[Collected data]
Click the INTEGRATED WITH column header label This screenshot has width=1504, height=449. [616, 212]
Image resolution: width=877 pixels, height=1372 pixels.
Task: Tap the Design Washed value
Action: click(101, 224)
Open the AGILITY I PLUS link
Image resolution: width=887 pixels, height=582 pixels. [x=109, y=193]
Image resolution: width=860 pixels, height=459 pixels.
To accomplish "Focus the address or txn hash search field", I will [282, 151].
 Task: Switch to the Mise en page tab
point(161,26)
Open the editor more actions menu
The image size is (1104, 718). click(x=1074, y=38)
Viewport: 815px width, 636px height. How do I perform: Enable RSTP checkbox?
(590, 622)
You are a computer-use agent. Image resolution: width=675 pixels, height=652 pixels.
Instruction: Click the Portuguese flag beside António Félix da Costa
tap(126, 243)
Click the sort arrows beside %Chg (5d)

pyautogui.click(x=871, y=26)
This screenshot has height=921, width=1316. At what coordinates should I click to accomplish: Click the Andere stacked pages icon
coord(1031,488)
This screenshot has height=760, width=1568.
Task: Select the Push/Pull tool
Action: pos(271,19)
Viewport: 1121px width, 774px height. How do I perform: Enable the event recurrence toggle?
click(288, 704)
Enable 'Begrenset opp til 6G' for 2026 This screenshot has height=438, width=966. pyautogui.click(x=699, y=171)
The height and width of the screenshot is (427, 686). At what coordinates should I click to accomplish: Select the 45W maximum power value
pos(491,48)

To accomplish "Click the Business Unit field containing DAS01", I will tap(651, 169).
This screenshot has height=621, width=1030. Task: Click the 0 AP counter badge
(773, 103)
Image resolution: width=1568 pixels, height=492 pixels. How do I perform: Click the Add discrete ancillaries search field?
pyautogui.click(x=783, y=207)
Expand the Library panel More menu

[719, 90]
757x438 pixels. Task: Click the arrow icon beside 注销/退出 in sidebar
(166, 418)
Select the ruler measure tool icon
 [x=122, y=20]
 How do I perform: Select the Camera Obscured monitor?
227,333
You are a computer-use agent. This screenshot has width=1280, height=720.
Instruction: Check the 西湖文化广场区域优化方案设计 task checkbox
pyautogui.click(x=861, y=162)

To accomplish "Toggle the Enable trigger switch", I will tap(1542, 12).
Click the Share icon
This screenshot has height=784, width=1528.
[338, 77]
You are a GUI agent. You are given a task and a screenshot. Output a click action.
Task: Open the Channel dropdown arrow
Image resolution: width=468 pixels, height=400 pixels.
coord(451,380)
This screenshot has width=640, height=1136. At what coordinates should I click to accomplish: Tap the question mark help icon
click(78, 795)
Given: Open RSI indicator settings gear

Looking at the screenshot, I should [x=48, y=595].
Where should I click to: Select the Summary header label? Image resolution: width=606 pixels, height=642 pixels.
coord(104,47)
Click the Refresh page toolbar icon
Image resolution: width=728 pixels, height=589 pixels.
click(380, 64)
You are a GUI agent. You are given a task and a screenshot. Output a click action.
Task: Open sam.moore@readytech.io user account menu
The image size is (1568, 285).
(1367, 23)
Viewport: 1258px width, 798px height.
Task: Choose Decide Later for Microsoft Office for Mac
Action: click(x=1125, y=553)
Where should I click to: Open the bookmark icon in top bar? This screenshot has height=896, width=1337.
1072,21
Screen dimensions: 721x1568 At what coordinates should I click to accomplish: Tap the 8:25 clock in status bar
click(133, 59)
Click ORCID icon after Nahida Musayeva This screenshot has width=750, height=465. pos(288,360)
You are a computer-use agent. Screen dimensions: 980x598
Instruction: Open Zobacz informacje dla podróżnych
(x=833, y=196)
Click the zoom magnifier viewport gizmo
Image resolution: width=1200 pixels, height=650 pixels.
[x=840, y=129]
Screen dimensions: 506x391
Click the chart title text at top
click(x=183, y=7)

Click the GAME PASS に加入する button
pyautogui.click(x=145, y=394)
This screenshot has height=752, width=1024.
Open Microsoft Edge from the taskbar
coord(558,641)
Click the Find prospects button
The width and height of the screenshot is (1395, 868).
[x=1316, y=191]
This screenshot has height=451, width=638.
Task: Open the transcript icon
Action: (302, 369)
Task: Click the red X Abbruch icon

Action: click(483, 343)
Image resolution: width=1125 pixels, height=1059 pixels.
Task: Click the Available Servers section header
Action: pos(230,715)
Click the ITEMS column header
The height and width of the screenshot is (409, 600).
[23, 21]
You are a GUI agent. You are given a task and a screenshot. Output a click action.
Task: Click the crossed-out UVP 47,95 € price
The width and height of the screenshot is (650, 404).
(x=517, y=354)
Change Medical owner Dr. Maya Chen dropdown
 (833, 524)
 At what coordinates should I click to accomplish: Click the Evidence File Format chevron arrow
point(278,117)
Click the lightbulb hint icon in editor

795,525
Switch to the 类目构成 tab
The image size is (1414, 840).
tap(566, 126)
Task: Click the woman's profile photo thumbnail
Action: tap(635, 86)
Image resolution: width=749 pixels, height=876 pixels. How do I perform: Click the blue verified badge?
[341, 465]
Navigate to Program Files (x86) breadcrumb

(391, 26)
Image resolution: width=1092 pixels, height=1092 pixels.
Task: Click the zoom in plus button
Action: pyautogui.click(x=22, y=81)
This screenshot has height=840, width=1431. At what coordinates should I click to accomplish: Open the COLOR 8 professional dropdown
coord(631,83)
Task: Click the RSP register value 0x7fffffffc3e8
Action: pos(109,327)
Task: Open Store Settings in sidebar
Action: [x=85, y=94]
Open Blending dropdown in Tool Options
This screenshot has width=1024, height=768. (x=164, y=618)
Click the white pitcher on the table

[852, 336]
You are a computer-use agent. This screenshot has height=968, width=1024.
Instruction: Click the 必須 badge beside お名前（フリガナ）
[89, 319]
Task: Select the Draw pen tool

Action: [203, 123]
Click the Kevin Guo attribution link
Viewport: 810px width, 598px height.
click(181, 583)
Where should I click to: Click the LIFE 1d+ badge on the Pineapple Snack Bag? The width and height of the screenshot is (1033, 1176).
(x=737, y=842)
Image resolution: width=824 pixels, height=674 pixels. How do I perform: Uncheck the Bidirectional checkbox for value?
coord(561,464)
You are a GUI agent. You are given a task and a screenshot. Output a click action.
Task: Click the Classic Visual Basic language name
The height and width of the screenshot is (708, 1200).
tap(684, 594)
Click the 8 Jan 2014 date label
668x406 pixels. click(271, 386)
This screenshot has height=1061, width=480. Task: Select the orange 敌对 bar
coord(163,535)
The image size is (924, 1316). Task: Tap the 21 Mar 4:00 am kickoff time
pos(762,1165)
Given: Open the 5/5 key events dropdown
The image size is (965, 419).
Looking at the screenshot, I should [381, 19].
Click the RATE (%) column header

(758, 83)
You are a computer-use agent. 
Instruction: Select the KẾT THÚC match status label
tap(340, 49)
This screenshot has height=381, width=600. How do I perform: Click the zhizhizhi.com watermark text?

■ About this exercise
The records above need to be retyped in full, exactly as they stand.

■ Answer to this exercise
Click the INTEGRATED WITH column header label This screenshot has width=1504, height=449. [616, 212]
Image resolution: width=877 pixels, height=1372 pixels.
Task: Tap the Design Washed value
Action: click(101, 224)
Open the AGILITY I PLUS link
Image resolution: width=887 pixels, height=582 pixels. [x=109, y=193]
Image resolution: width=860 pixels, height=459 pixels.
To accomplish "Focus the address or txn hash search field", I will [282, 151].
 Task: Switch to the Mise en page tab
point(161,26)
Open the editor more actions menu
The image size is (1104, 718). click(x=1074, y=38)
Viewport: 815px width, 636px height. How do I perform: Enable RSTP checkbox?
(590, 622)
You are a computer-use agent. Image resolution: width=675 pixels, height=652 pixels.
Instruction: Click the Portuguese flag beside António Félix da Costa
tap(126, 243)
Click the sort arrows beside %Chg (5d)

pyautogui.click(x=871, y=26)
This screenshot has height=921, width=1316. At what coordinates should I click to accomplish: Click the Andere stacked pages icon
coord(1031,488)
This screenshot has height=760, width=1568.
Task: Select the Push/Pull tool
Action: pos(271,19)
Viewport: 1121px width, 774px height. How do I perform: Enable the event recurrence toggle?
click(288, 704)
Enable 'Begrenset opp til 6G' for 2026 This screenshot has height=438, width=966. pyautogui.click(x=699, y=171)
The height and width of the screenshot is (427, 686). At what coordinates should I click to accomplish: Select the 45W maximum power value
pos(491,48)

To accomplish "Click the Business Unit field containing DAS01", I will tap(651, 169).
This screenshot has height=621, width=1030. Task: Click the 0 AP counter badge
(773, 103)
Image resolution: width=1568 pixels, height=492 pixels. How do I perform: Click the Add discrete ancillaries search field?
pyautogui.click(x=783, y=207)
Expand the Library panel More menu

[719, 90]
757x438 pixels. Task: Click the arrow icon beside 注销/退出 in sidebar
(166, 418)
Select the ruler measure tool icon
 [x=122, y=20]
 How do I perform: Select the Camera Obscured monitor?
227,333
You are a computer-use agent. This screenshot has width=1280, height=720.
Instruction: Check the 西湖文化广场区域优化方案设计 task checkbox
pyautogui.click(x=861, y=162)

To accomplish "Toggle the Enable trigger switch", I will tap(1542, 12).
Click the Share icon
This screenshot has height=784, width=1528.
[338, 77]
You are a GUI agent. You are given a task and a screenshot. Output a click action.
Task: Open the Channel dropdown arrow
Image resolution: width=468 pixels, height=400 pixels.
coord(451,380)
This screenshot has width=640, height=1136. At what coordinates should I click to accomplish: Tap the question mark help icon
click(78, 795)
Given: Open RSI indicator settings gear

Looking at the screenshot, I should [x=48, y=595].
Where should I click to: Select the Summary header label? Image resolution: width=606 pixels, height=642 pixels.
coord(104,47)
Click the Refresh page toolbar icon
Image resolution: width=728 pixels, height=589 pixels.
click(380, 64)
You are a GUI agent. You are given a task and a screenshot. Output a click action.
Task: Open sam.moore@readytech.io user account menu
The image size is (1568, 285).
(1367, 23)
Viewport: 1258px width, 798px height.
Task: Choose Decide Later for Microsoft Office for Mac
Action: click(x=1125, y=553)
Where should I click to: Open the bookmark icon in top bar? This screenshot has height=896, width=1337.
1072,21
Screen dimensions: 721x1568 At what coordinates should I click to accomplish: Tap the 8:25 clock in status bar
click(133, 59)
Click ORCID icon after Nahida Musayeva This screenshot has width=750, height=465. pos(288,360)
You are a computer-use agent. Screen dimensions: 980x598
Instruction: Open Zobacz informacje dla podróżnych
(x=833, y=196)
Click the zoom magnifier viewport gizmo
Image resolution: width=1200 pixels, height=650 pixels.
[x=840, y=129]
Screen dimensions: 506x391
Click the chart title text at top
click(x=183, y=7)

Click the GAME PASS に加入する button
pyautogui.click(x=145, y=394)
This screenshot has height=752, width=1024.
Open Microsoft Edge from the taskbar
coord(558,641)
Click the Find prospects button
The width and height of the screenshot is (1395, 868).
[x=1316, y=191]
This screenshot has height=451, width=638.
Task: Open the transcript icon
Action: (302, 369)
Task: Click the red X Abbruch icon

Action: click(483, 343)
Image resolution: width=1125 pixels, height=1059 pixels.
Task: Click the Available Servers section header
Action: pos(230,715)
Click the ITEMS column header
The height and width of the screenshot is (409, 600).
[23, 21]
You are a GUI agent. You are given a task and a screenshot. Output a click action.
Task: Click the crossed-out UVP 47,95 € price
The width and height of the screenshot is (650, 404).
(x=517, y=354)
Change Medical owner Dr. Maya Chen dropdown
 (833, 524)
 At what coordinates should I click to accomplish: Click the Evidence File Format chevron arrow
point(278,117)
Click the lightbulb hint icon in editor

795,525
Switch to the 类目构成 tab
The image size is (1414, 840).
tap(566, 126)
Task: Click the woman's profile photo thumbnail
Action: tap(635, 86)
Image resolution: width=749 pixels, height=876 pixels. How do I perform: Click the blue verified badge?
[341, 465]
Navigate to Program Files (x86) breadcrumb

(391, 26)
Image resolution: width=1092 pixels, height=1092 pixels.
Task: Click the zoom in plus button
Action: pyautogui.click(x=22, y=81)
This screenshot has height=840, width=1431. At what coordinates should I click to accomplish: Open the COLOR 8 professional dropdown
coord(631,83)
Task: Click the RSP register value 0x7fffffffc3e8
Action: pos(109,327)
Task: Open Store Settings in sidebar
Action: [x=85, y=94]
Open Blending dropdown in Tool Options
This screenshot has width=1024, height=768. (x=164, y=618)
Click the white pitcher on the table

[852, 336]
You are a computer-use agent. This screenshot has height=968, width=1024.
Instruction: Click the 必須 badge beside お名前（フリガナ）
[89, 319]
Task: Select the Draw pen tool

Action: [203, 123]
Click the Kevin Guo attribution link
Viewport: 810px width, 598px height.
click(181, 583)
Where should I click to: Click the LIFE 1d+ badge on the Pineapple Snack Bag? The width and height of the screenshot is (1033, 1176).
(x=737, y=842)
Image resolution: width=824 pixels, height=674 pixels. How do I perform: Uncheck the Bidirectional checkbox for value?
coord(561,464)
You are a GUI agent. You are given a task and a screenshot. Output a click action.
Task: Click the Classic Visual Basic language name
The height and width of the screenshot is (708, 1200).
tap(684, 594)
Click the 8 Jan 2014 date label
668x406 pixels. click(271, 386)
This screenshot has height=1061, width=480. Task: Select the orange 敌对 bar
coord(163,535)
The image size is (924, 1316). Task: Tap the 21 Mar 4:00 am kickoff time
pos(762,1165)
Given: Open the 5/5 key events dropdown
The image size is (965, 419).
Looking at the screenshot, I should [381, 19].
Click the RATE (%) column header

(758, 83)
You are a computer-use agent. 
Instruction: Select the KẾT THÚC match status label
tap(340, 49)
This screenshot has height=381, width=600. How do I perform: Click the zhizhizhi.com watermark text?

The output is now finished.